# [THE TASK]
Express each line of the material below as a string in a JSON list, one string per line, leaving out any blank lines.

# [EXTRACTED DATA]

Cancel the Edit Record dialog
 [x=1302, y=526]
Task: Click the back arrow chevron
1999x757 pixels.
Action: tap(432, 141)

# [FINAL RESULT]
[
  "Cancel the Edit Record dialog",
  " [x=1302, y=526]",
  "Task: Click the back arrow chevron",
  "1999x757 pixels.",
  "Action: tap(432, 141)"
]